-- Entries provided follows --

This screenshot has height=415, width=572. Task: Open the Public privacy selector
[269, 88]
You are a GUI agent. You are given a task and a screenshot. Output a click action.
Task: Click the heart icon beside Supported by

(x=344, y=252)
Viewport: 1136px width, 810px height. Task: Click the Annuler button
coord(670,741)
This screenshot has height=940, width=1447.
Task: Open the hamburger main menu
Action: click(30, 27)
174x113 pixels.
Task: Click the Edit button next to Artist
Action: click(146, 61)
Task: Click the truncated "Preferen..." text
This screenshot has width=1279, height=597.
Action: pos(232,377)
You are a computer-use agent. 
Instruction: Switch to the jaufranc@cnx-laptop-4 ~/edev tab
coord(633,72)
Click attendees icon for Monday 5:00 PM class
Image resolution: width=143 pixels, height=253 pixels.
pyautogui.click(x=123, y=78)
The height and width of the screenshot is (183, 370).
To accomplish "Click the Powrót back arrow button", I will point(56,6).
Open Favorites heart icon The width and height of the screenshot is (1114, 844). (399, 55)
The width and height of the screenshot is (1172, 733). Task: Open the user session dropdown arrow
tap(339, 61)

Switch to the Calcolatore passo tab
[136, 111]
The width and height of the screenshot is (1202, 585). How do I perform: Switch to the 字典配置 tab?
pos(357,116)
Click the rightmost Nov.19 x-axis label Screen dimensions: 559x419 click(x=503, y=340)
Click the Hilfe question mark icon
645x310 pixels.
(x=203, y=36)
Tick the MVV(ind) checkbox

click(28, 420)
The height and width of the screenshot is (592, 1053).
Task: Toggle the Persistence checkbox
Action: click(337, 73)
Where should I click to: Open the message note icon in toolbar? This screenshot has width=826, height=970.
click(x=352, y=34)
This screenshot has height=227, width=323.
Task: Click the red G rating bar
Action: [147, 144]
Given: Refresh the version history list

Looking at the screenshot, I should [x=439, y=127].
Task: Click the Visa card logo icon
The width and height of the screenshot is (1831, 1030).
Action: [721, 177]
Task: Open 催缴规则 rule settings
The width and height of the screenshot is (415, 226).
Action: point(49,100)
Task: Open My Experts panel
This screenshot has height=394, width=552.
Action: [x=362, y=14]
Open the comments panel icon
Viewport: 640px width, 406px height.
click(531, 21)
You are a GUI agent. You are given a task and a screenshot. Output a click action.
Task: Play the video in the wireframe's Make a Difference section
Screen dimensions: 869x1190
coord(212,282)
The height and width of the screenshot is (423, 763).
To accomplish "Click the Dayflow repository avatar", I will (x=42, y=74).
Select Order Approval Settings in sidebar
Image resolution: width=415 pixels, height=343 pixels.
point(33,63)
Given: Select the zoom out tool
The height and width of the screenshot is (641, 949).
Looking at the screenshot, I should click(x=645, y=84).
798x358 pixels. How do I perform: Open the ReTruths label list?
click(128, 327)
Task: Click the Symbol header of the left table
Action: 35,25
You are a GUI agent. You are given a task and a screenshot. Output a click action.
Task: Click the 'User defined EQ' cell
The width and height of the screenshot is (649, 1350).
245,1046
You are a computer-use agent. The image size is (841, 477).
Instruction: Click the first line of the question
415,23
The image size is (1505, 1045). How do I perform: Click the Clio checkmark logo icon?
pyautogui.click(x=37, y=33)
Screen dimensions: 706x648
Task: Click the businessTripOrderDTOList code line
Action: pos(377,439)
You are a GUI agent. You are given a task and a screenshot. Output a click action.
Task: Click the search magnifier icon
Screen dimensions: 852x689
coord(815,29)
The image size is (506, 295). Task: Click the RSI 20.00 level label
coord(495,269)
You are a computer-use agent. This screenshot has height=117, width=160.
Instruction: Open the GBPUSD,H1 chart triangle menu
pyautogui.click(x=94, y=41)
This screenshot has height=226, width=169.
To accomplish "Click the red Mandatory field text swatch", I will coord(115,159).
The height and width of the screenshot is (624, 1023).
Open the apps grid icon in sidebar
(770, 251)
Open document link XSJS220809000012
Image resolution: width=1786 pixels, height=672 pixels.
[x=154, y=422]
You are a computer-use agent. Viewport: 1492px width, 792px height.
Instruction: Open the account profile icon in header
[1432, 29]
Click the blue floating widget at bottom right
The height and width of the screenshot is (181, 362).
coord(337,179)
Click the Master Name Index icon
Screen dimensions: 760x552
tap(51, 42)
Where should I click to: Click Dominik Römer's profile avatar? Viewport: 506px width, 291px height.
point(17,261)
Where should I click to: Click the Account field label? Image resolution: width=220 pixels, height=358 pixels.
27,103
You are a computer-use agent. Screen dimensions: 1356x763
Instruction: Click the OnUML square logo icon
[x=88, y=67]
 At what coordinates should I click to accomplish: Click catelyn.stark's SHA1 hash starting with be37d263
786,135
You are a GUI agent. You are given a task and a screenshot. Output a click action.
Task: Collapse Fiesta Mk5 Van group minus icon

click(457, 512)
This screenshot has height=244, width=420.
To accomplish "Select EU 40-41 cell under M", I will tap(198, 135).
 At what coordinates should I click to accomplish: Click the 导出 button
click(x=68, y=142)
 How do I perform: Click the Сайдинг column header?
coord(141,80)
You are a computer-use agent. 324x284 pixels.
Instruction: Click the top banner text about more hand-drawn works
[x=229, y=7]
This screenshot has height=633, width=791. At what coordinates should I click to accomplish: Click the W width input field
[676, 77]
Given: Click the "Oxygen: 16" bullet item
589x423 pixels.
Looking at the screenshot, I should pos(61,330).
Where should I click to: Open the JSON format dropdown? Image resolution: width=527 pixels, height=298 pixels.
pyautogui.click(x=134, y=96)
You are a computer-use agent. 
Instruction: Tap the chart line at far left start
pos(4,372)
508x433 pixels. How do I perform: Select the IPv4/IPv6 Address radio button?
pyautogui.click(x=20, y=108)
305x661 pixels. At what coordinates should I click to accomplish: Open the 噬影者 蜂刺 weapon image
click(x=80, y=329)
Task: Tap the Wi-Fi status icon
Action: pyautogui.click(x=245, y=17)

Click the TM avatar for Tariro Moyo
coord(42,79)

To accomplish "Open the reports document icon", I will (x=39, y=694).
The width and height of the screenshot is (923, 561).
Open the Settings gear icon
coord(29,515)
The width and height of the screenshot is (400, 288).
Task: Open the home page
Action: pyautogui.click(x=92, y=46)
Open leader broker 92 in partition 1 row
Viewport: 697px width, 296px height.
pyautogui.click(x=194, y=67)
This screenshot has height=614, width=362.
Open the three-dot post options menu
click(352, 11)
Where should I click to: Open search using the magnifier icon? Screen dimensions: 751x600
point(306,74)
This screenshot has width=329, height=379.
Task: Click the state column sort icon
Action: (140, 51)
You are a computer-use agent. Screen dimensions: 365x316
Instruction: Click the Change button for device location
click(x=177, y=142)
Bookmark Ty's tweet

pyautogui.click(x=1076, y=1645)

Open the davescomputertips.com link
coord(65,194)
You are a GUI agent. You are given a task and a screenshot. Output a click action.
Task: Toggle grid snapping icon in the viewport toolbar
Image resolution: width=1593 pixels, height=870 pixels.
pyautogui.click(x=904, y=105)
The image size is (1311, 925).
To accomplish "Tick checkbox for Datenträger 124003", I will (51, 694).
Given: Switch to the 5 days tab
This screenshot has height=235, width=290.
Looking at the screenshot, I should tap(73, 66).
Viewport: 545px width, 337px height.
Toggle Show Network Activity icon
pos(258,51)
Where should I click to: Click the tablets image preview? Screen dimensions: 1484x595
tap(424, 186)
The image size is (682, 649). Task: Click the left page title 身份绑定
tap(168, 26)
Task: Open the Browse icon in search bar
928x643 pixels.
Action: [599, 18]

-- Entries provided concluded --

• [What is required]: The answer should consist of all lines from the records above that hold the word "cell".

• [Written answer]:
Task: Click the 'User defined EQ' cell
To accomplish "Select EU 40-41 cell under M", I will tap(198, 135).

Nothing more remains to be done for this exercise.